- Publicity photo
- Born: January 17, 1947 New York City, New York, U.S.
- Died: March 21, 2023 (aged 76) Wilmington, North Carolina, U.S.
- Occupation(s): Film, television director
- Years active: 1971–2019
- Spouse(s): Marie Ashton (divorced) Kedren Jones
- Children: 3
- Parent(s): Elizabeth Grumbach Werner Henry Werner
- Family: Tom Werner (brother)

= Peter Werner =

American film and television director (1947–2023)

Peter H. Werner (January 17, 1947 – March 21, 2023) was an American film and television director. His 1976 film, In the Region of Ice, won the Academy Award for Best Live Action Short Film.

==Biography==
Werner was born to a Jewish family, in New York City, New York, one of three children born to Elizabeth (née Grumbach) and Henry Werner. He had one sister, Patsy Werner Hanson, and one brother, Tom Werner.
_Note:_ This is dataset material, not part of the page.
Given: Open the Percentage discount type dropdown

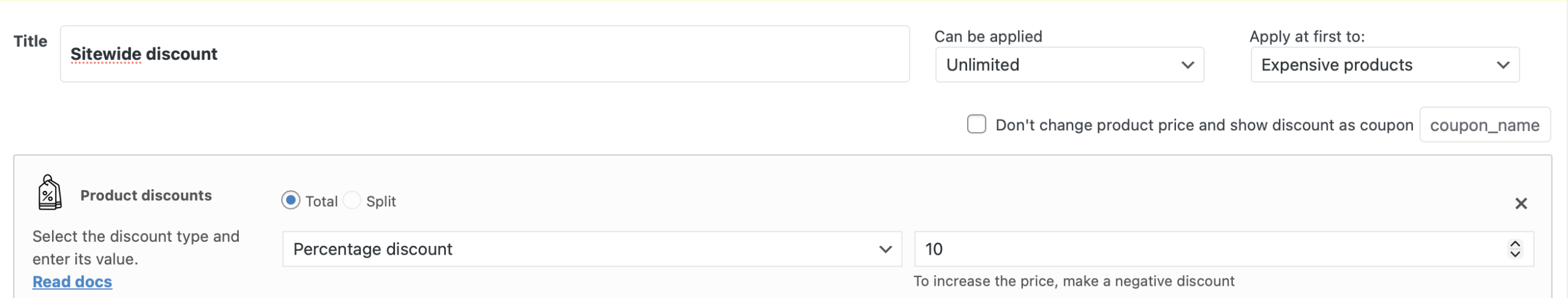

In 1977, Werner won the Oscar for Best Live Action Short Film for directing the short film In the Region of Ice. Since then he worked on primarily directing television amassing a number of television film credits namely Mama Flora's Family, Two Mothers for Zachary, Call Me Claus, I Married a Centerfold, Gracie's Choice, Mom at Sixteen, Tempting Fate, among other films including Front of the Class (2008).

His television series credits include Ghost Whisperer, Medium, Law & Order: Criminal Intent, A Different World, The Wonder Years, Moonlighting, and for the Graham Yost series Boomtown and Justified, among other series. He also directed a television movie in 2010 called Bond of Silence.

==Personal life and death==
Werner's first wife was Marie Ashton; they later divorced. His second wife was Kedren Jones. Werner was the father of three children: Lillie Werner Singh, Katharine Werner, and James Werner. He was the older brother of television producer Tom Werner.

Werner died of heart complications following a torn aorta in Wilmington, North Carolina, on March 21, 2023. He was 76.